(Item coordinate data)
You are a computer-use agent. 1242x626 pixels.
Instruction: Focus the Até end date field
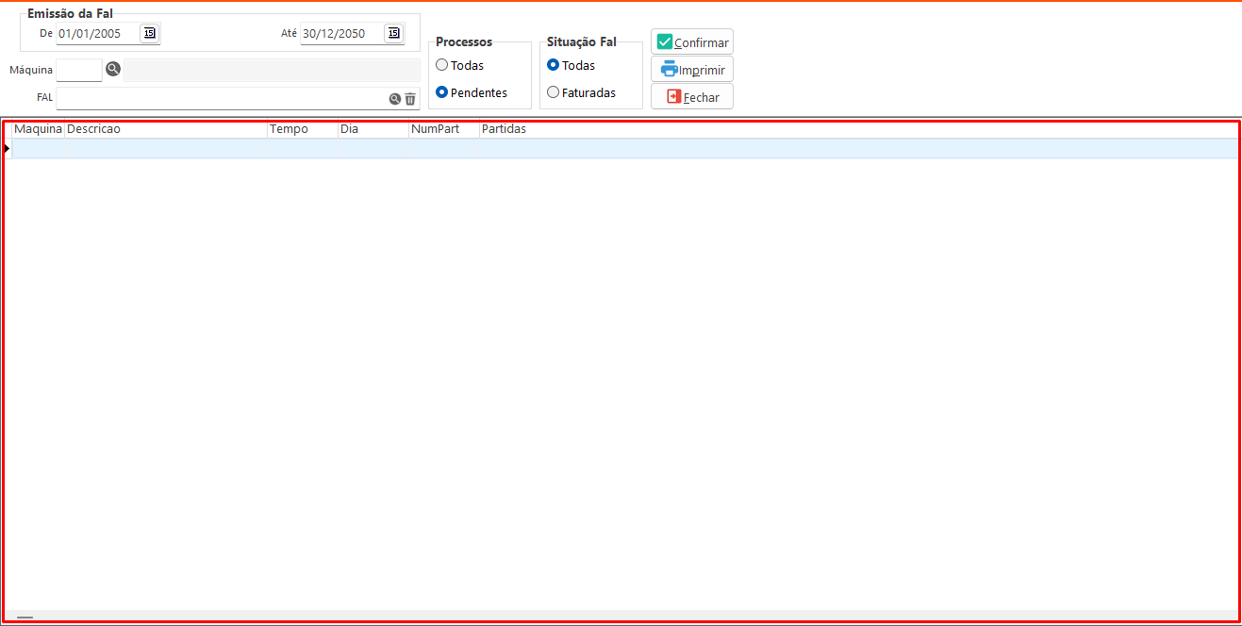point(340,34)
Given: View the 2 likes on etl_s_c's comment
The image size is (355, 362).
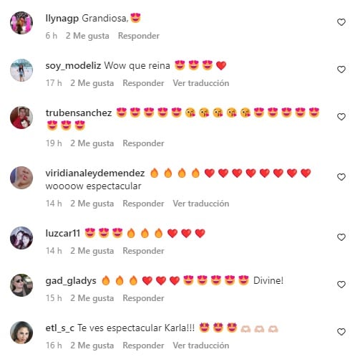Looking at the screenshot, I should pyautogui.click(x=92, y=346).
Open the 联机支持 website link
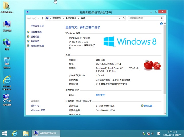The width and height of the screenshot is (184, 137). pos(101,95)
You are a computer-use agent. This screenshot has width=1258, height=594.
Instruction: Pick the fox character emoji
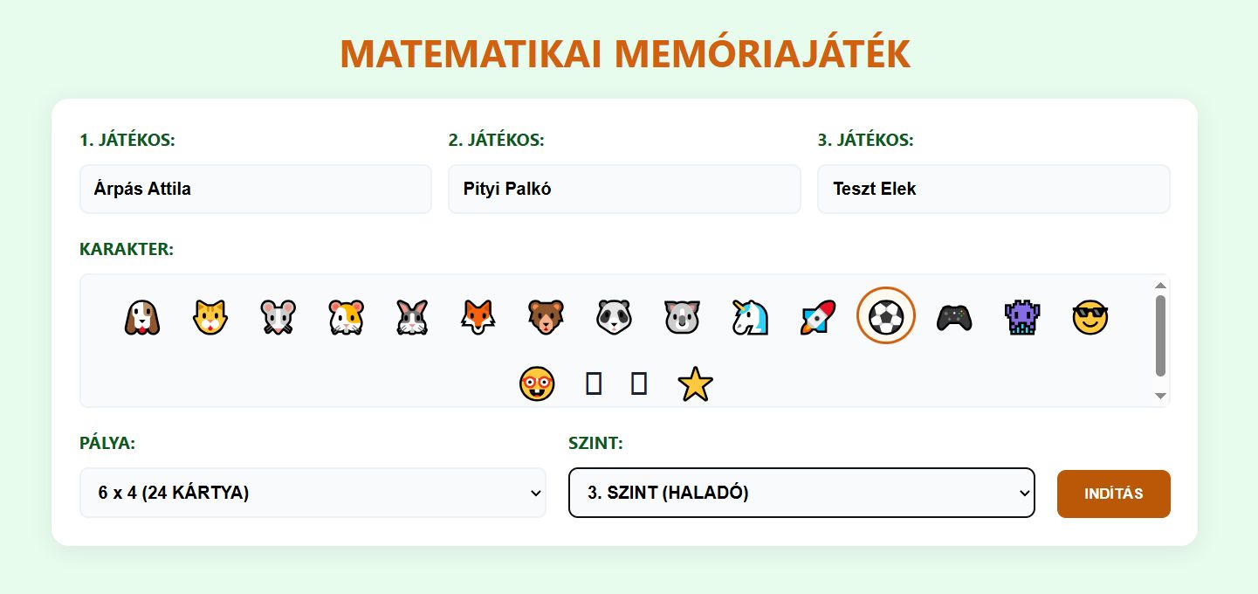coord(478,317)
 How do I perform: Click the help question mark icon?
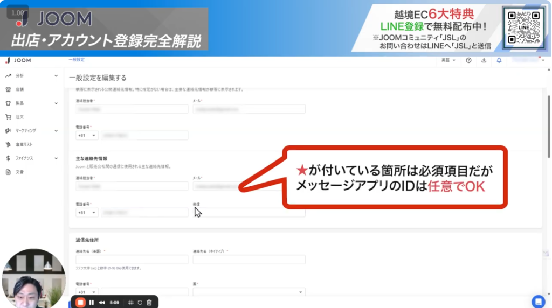(468, 60)
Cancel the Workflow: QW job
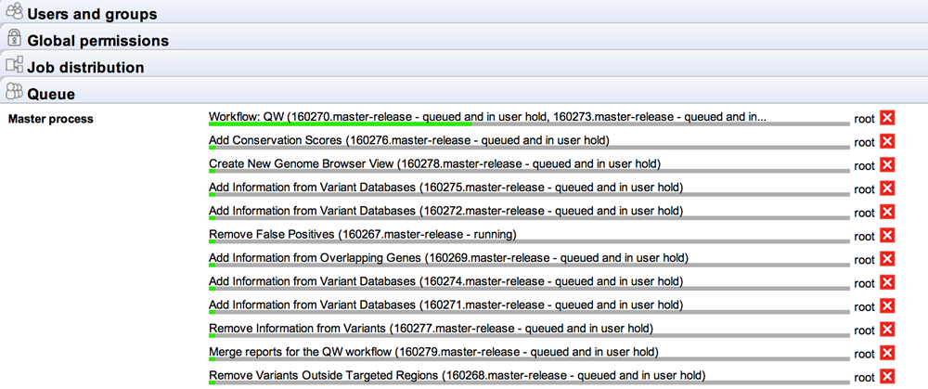The width and height of the screenshot is (928, 389). click(886, 118)
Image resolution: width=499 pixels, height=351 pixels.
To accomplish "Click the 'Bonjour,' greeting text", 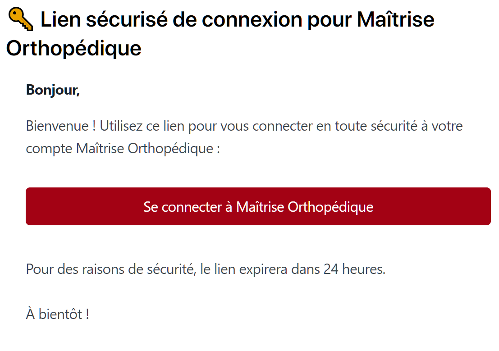I will [x=52, y=90].
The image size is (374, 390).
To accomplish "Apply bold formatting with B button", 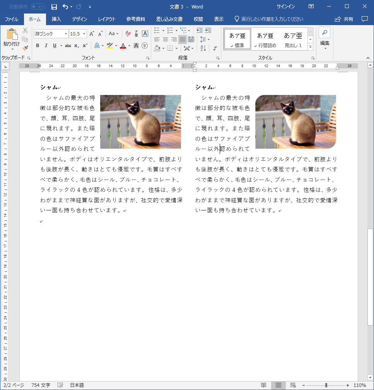I will [38, 46].
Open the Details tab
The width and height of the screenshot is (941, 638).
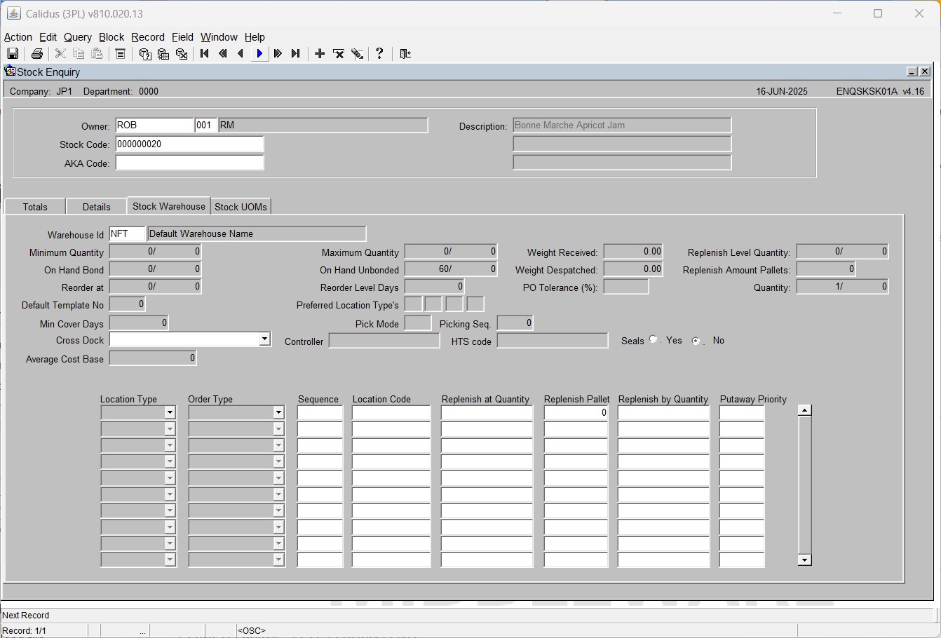click(x=96, y=207)
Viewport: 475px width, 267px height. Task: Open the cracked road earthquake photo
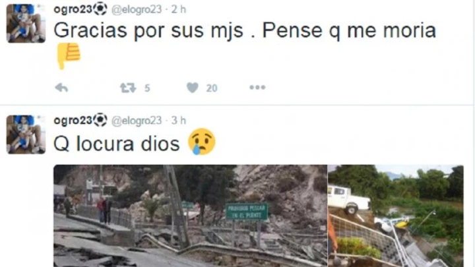[x=190, y=216]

GIVEN INSTRUCTION => Return everything from the start of the records down to the line containing "The width and height of the screenshot is (184, 137).", repeating those lines word for word. Leave the pictures out.

TASK SOLUTION =>
You are a computer-use agent. 1242x626 pixels.
Instruction: Focus the Até end date field
point(340,34)
Given: View the 2 likes on etl_s_c's comment
The image size is (355, 362).
Looking at the screenshot, I should pyautogui.click(x=92, y=346).
Open the 联机支持 website link
The width and height of the screenshot is (184, 137). pos(101,95)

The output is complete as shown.